■ YOUR INSTRUCTIONS ■
Set down a word-for-word copy of the data below, limited to the lines from the first through the line with "Guide all’Università (83, 90)".

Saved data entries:
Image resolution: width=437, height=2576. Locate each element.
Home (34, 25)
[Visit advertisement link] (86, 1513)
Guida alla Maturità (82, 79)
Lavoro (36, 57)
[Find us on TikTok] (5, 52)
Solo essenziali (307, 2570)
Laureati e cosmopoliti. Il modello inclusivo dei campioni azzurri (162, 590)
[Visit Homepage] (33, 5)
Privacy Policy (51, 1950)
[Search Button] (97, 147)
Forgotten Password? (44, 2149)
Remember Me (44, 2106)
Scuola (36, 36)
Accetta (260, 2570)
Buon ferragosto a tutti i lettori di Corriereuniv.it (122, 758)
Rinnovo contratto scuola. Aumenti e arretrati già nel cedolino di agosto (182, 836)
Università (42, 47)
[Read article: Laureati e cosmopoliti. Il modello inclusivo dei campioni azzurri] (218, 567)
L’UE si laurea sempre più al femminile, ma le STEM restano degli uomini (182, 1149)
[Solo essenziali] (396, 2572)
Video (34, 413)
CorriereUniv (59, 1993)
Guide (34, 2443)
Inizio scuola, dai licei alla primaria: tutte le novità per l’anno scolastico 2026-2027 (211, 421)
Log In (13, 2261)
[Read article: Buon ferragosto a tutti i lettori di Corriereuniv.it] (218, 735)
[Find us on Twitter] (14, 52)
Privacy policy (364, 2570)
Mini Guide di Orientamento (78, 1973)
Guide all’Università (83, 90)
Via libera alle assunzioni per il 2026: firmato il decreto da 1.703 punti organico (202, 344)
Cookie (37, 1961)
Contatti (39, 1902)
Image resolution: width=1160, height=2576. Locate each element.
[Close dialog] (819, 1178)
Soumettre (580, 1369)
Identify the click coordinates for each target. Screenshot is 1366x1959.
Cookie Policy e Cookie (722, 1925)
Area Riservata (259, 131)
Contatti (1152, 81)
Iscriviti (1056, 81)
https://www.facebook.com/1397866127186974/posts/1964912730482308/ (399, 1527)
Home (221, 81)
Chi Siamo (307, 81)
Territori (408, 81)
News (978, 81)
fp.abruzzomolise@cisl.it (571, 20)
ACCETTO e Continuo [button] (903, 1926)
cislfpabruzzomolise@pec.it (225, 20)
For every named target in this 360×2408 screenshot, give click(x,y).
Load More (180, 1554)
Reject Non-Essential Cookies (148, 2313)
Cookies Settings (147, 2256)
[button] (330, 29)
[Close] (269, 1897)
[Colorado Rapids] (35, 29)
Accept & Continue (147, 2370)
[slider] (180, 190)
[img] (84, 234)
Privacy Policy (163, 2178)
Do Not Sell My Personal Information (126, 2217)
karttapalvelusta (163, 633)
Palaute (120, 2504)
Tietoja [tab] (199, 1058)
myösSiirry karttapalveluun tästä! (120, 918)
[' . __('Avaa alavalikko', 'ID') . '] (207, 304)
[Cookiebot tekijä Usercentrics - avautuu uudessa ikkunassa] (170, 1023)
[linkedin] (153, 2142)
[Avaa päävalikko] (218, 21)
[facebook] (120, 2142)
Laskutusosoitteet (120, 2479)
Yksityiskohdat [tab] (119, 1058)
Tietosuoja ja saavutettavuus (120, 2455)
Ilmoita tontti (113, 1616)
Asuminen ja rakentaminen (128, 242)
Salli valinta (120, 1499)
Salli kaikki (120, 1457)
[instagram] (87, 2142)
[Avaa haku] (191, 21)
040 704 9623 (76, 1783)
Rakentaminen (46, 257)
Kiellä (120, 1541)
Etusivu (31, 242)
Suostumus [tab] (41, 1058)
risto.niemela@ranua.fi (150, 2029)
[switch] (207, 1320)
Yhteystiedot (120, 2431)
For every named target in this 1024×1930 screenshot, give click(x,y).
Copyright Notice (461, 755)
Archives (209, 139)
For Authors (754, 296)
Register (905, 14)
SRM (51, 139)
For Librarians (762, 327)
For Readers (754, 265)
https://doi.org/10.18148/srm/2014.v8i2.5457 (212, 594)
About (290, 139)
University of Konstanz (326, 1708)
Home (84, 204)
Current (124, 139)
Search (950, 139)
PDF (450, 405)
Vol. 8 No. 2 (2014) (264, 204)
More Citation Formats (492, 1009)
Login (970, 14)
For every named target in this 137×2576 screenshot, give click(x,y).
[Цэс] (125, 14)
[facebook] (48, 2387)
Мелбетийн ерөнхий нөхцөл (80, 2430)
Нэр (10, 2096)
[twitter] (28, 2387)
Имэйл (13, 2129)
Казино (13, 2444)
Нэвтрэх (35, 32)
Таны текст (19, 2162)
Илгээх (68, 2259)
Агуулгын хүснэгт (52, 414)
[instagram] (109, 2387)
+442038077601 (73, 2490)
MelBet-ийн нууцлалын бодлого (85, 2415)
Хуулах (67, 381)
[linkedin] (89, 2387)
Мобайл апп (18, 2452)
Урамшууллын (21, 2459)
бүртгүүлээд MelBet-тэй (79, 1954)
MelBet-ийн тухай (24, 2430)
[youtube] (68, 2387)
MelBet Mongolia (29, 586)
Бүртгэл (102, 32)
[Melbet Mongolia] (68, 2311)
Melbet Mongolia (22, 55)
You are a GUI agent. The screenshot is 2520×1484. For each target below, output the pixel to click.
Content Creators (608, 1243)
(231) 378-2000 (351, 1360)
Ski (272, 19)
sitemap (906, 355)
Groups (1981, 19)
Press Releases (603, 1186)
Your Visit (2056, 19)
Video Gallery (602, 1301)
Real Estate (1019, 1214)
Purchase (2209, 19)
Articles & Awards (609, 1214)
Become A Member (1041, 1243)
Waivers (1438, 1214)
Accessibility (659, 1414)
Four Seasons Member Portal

■ TASK ANSWER ■
Image resolution: width=437, height=2576. Locate each element.
Home (34, 25)
[Visit advertisement link] (86, 1513)
Guida alla Maturità (82, 79)
Lavoro (36, 57)
[Find us on TikTok] (5, 52)
Solo essenziali (307, 2570)
Laureati e cosmopoliti. Il modello inclusivo dei campioni azzurri (162, 590)
[Visit Homepage] (33, 5)
Privacy Policy (51, 1950)
[Search Button] (97, 147)
Forgotten Password? (44, 2149)
Remember Me (44, 2106)
Scuola (36, 36)
Accetta (260, 2570)
Buon ferragosto a tutti i lettori di Corriereuniv.it (122, 758)
Rinnovo contratto scuola. Aumenti e arretrati già nel cedolino di agosto (182, 836)
Università (42, 47)
[Read article: Laureati e cosmopoliti. Il modello inclusivo dei campioni azzurri] (218, 567)
L’UE si laurea sempre più al femminile, ma le STEM restano degli uomini (182, 1149)
[Solo essenziali] (396, 2572)
Video (34, 413)
CorriereUniv (59, 1993)
Guide (34, 2443)
Inizio scuola, dai licei alla primaria: tutte le novità per l’anno scolastico 2026-2027 (211, 421)
Log In (13, 2261)
[Read article: Buon ferragosto a tutti i lettori di Corriereuniv.it] (218, 735)
[Find us on Twitter] (14, 52)
Privacy policy (364, 2570)
Mini Guide di Orientamento (78, 1973)
Guide all’Università (83, 90)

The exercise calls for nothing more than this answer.